PL 2158/23 impõe separação física, presença obrigatória de farmacêutico e regras sanitárias; texto segue para sanção presidencial

03/03/2026 às 10:55 por Redação Plox

A Câmara dos Deputados aprovou nesta segunda-feira (2/3) o projeto de lei que estabelece regras para a venda de medicamentos em supermercados. A proposta, que já havia passado pelo Senado em setembro do ano passado, segue agora para sanção presidencial.



O projeto de lei 2158/23 autoriza a instalação de farmácias ou drogarias em áreas de venda de supermercados, desde que em espaços exclusivos e fisicamente separados das demais atividades do estabelecimento. A medida abre caminho para que redes varejistas passem a oferecer medicamentos, obedecendo às mesmas exigências técnicas e sanitárias válidas para drogarias convencionais.


Texto, que já tramitou no Senado, segue agora para sanção presidencial.

Texto, que já tramitou no Senado, segue agora para sanção presidencial.

Foto: Reprodução / Agência Brasil.


Objetivo é ampliar acesso em cidades menores

De acordo com o relator da proposta, deputado Dr. Zacharias Calil (União-GO), a mudança busca facilitar o acesso a remédios em municípios de pequeno porte e regiões remotas do país, onde muitas vezes não há farmácias disponíveis para a população.

Regras para funcionamento dentro dos mercados

Os espaços destinados à venda de medicamentos poderão operar sob a mesma identidade fiscal do supermercado ou por meio de contratos de licenciamento com drogarias. Em qualquer formato, deverão seguir as regras sanitárias já em vigor, incluindo controle de temperatura, ventilação e umidade, além da presença obrigatória de farmacêuticos habilitados durante todo o horário de funcionamento.

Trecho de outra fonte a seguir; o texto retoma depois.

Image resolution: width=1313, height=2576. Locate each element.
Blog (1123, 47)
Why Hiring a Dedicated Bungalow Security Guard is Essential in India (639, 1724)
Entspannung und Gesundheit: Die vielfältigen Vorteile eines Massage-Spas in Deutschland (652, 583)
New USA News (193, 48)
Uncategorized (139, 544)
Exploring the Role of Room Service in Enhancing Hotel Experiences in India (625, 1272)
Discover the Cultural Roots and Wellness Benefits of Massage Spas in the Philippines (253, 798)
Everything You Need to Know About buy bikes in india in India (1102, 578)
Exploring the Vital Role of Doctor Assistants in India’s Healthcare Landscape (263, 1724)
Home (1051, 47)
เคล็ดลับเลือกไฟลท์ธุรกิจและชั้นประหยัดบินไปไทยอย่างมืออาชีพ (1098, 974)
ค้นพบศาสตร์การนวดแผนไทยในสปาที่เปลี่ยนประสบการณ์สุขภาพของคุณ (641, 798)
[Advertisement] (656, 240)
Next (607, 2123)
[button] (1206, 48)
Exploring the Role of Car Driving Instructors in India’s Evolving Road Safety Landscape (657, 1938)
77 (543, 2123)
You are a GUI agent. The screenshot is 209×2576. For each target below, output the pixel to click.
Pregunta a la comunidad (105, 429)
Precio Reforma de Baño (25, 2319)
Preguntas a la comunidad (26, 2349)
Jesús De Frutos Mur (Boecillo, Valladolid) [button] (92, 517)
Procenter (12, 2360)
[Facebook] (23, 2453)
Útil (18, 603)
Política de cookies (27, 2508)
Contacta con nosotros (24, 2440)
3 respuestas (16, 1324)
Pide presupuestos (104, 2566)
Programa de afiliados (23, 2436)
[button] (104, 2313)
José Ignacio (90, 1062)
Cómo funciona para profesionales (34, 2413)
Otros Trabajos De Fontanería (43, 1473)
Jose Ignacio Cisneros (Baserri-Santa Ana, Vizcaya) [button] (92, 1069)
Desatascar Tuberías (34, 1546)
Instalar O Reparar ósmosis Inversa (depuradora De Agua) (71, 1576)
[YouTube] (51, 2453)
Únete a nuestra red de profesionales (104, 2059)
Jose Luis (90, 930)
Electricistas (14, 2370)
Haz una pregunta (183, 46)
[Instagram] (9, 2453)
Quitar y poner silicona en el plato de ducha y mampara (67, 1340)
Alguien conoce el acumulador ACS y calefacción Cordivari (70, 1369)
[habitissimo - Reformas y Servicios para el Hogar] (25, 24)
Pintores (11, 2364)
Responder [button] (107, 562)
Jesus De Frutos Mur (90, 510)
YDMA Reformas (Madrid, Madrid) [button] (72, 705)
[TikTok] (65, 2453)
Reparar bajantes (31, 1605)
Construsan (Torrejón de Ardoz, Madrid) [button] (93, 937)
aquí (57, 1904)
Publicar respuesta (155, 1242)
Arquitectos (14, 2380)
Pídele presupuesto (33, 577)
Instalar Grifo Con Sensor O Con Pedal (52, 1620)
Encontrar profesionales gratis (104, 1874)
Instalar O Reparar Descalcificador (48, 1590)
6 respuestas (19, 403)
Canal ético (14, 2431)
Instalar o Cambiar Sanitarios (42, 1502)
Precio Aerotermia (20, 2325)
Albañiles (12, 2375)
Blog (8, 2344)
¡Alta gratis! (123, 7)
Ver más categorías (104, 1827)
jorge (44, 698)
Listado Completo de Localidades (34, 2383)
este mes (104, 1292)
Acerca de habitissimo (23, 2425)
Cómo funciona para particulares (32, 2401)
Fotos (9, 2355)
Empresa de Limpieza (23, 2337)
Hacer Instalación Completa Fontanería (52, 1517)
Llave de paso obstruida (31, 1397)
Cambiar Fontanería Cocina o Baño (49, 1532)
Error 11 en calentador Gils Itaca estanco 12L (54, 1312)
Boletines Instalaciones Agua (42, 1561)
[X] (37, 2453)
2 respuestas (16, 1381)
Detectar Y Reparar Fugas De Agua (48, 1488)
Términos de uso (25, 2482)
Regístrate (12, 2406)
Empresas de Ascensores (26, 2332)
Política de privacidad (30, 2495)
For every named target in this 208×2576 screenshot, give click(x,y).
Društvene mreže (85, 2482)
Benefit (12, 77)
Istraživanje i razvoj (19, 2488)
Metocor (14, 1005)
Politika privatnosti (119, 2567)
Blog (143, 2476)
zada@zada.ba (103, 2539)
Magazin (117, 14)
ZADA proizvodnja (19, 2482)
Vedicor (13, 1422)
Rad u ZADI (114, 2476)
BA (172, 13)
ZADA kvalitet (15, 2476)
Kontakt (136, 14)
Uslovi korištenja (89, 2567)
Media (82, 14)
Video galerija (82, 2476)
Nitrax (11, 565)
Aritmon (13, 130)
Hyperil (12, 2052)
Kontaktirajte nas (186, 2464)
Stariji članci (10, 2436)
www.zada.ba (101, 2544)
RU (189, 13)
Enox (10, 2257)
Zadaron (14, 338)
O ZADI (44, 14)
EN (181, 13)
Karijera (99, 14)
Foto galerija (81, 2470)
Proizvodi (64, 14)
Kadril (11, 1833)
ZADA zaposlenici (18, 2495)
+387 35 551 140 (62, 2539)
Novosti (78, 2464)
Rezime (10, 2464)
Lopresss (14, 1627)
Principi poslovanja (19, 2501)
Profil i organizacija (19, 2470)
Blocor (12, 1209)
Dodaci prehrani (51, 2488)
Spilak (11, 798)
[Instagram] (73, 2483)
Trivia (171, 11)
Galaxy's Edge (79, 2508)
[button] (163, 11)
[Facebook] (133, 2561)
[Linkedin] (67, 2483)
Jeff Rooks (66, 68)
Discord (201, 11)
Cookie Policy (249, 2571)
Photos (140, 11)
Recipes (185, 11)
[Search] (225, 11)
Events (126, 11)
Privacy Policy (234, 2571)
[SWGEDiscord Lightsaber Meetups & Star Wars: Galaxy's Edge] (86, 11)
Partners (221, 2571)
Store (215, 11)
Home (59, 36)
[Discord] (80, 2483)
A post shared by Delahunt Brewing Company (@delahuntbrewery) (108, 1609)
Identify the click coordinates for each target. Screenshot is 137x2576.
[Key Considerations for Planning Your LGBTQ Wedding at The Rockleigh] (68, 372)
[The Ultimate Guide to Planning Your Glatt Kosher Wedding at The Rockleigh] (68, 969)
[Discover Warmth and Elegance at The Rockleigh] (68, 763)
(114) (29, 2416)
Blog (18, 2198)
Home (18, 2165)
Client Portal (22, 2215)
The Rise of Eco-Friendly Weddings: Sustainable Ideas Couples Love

Para os medicamentos de controle especial, que exigem retenção de receita médica, o texto determina que a entrega ao consumidor só poderá ocorrer após o pagamento no caixa. O projeto também autoriza que farmácias e drogarias licenciadas e registradas pelos órgãos competentes utilizem canais digitais e plataformas de comércio eletrônico para logística e entrega ao consumidor, desde que todas as normas sanitárias aplicáveis sejam rigorosamente cumpridas.